Friday, November 22, 2013

Visit to Melkote CheluvaNarayana Temple -

Chella pillai Perumal and His consorts at Melkpte Temple

Chelluva narayana temple at Melkote
On 18th noon after an insipid lunch at the hotel we left for Melkote by cab to have a darshan of Chelluva Narayana and  also see the idol of Ramanuja which he himself is said to have conscreted transferring  some his Powers and part of his self at  the request of the populace of melkote who couldn't bear the separation from their beloved acharaya as and when he decided to repair back to Srirangam.

For several miles the landscape was lush and picturesque.Bouquets of rose tinted flowers atop slender white and tall boughs of sugar cane swayed bewitchingly and a carpet of green rice fields with a dusting of gold ,the colour of ripening rice spread as far as the eyes could behold.An pleasant surprise and a delicious feast to eyes gone weary of seeing only man made machines ,crowding the streets ad distancing oneself from what one is madeof--earth, water, air and sky.
All the small and quaint houses on the road side were painted red with some advt or the other.

The landscape turned a bit arid and stony as we neared Melkote and spotted the Narsimhar temple atop a hill where Prahalada is said to have meditated.It therefore predates the Narayana temple below.

The town is just as i remember it .Not much changes .The Narayana temple was built by Hoysala ruler Vishnu vardhan in 11 th cent ad after he embraced Sri vaishnavism ,taken in by the personality and the healing powers of Ramanuja who had taken refuge in his kingdom after fleeing violent  sectarian persecution by a fanatical chola king  in his hometown in Tamilnadu  .This temple enshrining chelluva narayana was consecrated by Ramanuja.

Many figurines adorning the temple depict dasaavatar, various classical poses and mudras of dancing girls, rishis performing yoga and so on.Many of the figures have their limbs loped off.But the granite pillared mantap with its rich carvings of dancing Krishna performing various feats are intact.An cunning carving of an animal that looked like an elephant from one angle and like a horse from another angle caught my attention.The woven basket like filigree work in stone on several pillars are a testimony to skill and artistry of the sculptors of days gone by.
The main as well as the processional deity are bewitching.So is the idol of Ramanuja.The beauty of the panchaloka [--alloy-]-processional deity known as chellapillai was mesmerising and made me wonder whether there was any credence[ as the dates from history  simply don't match ,there was no sultanate at time of Ramanuja , it came after him, maybe this story has been spun for communal harmony  ] in the story that when ramanuja came seeking this particular idol from the Delhi sultans spoils of war and was allowed to take it ,the  young daughter of the sultan who played with this idol and was her favourite couldn't bear the separation and therefore followed Ramanuja hoping to retrieve it  and passed away.
A tiny figurine at the base of  the idols Naryana somewhat like Lakshmi caught my eyes.
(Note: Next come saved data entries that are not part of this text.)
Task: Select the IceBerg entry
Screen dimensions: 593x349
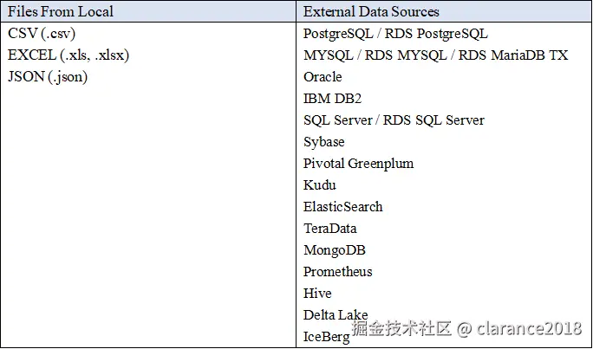Action: coord(326,337)
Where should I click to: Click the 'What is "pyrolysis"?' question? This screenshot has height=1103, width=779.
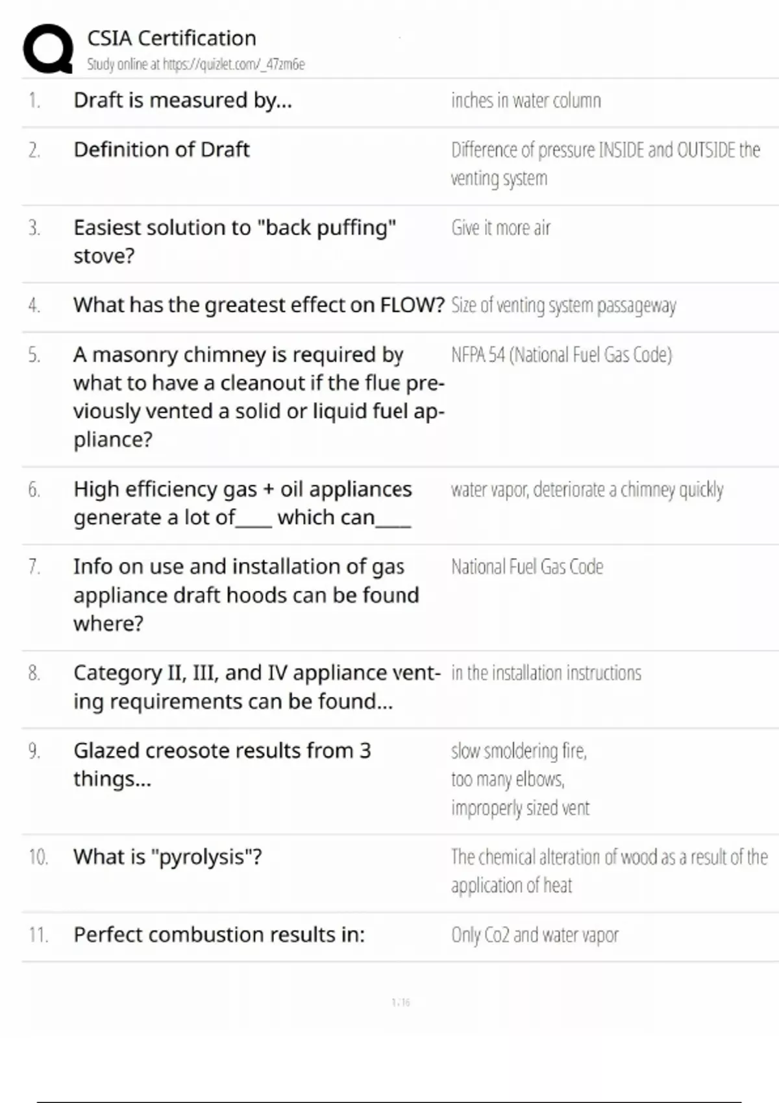[x=167, y=857]
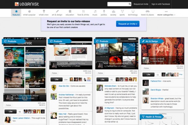Switch to the education tab
Screen dimensions: 188x125
70,15

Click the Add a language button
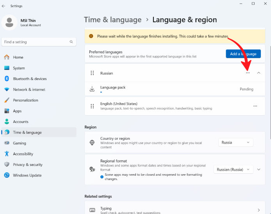243,54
The priest explained that it was that of Bibi nachiar  --the daughter of that sultan ,installed there in commemoration of her unsullied and deep devotion to chella pillai.

The climb to the hill enshrining Narsimhar was strenuous.The skies drakened and the nambi narayana [also consecrated by ramanuja] temple in the next stop a few kms away was closed.
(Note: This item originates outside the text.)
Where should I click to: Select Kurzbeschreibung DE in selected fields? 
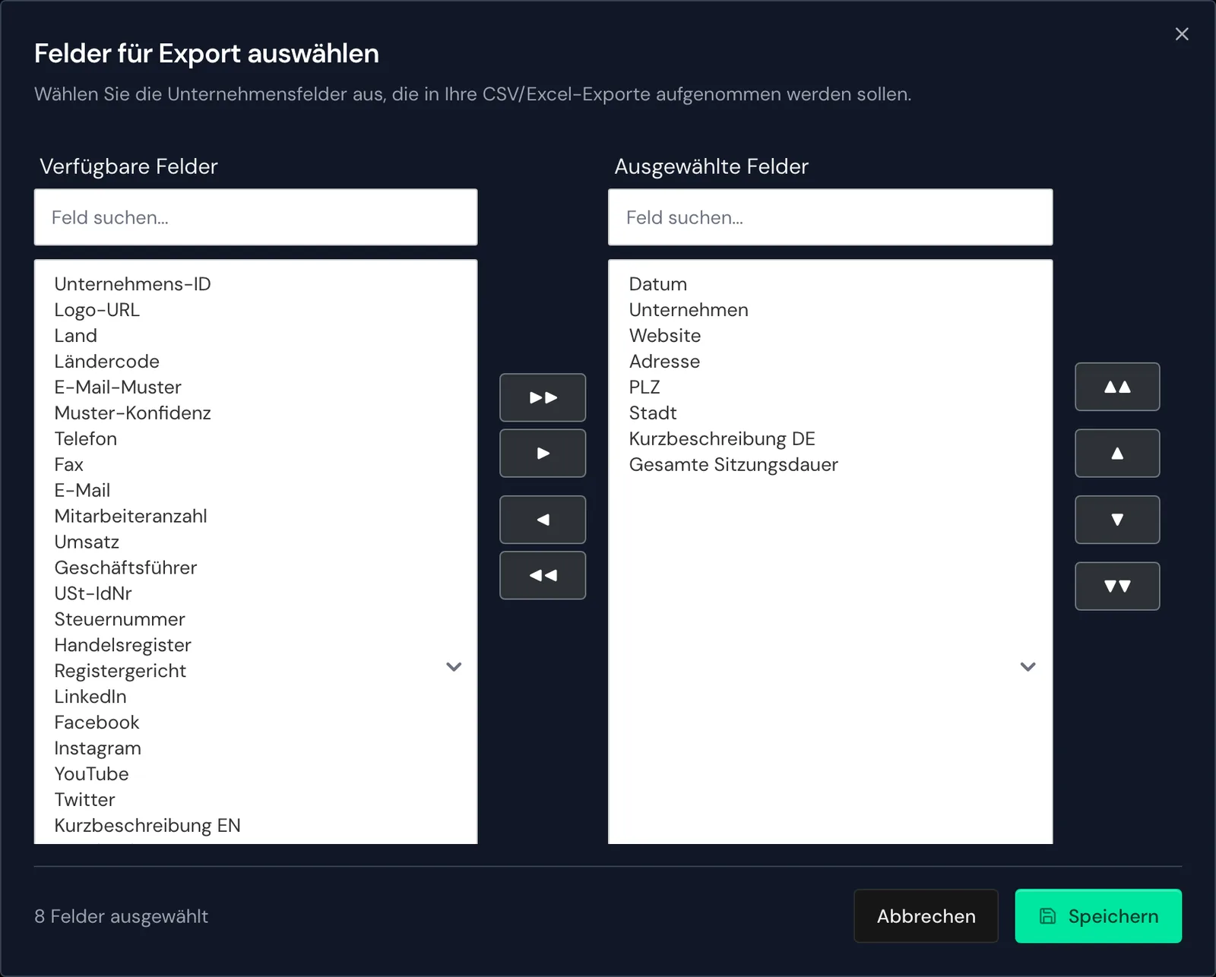tap(722, 439)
The lights were out and the village--Thodanoor was plunged in early darkness of the night.Yet i didn't want to miss having a look and feel of the lake said to have been dug by ramanuja during is exile in here.

Fireflies flitted and a pale Venus shone through cloudy skies as i sprinkled the water over head and watched the silent dark lake.Not a single person was around.Was such a huge lake actually dug by Ramanuja?Most probably.Digging wells and ponds for good of people is enjoined in our shastras.He had a large gathering of devoted disciples and they had a lot of time at disposal being forcibly kept away from their regular hectic religious activities .

On our return the colourful fields had become dark and forlorn silhouettes ,reminding one of constant cycles .They were carefully tended so that they may grow lushly only to be reaped to make  a living and then to be  cut and disposed off.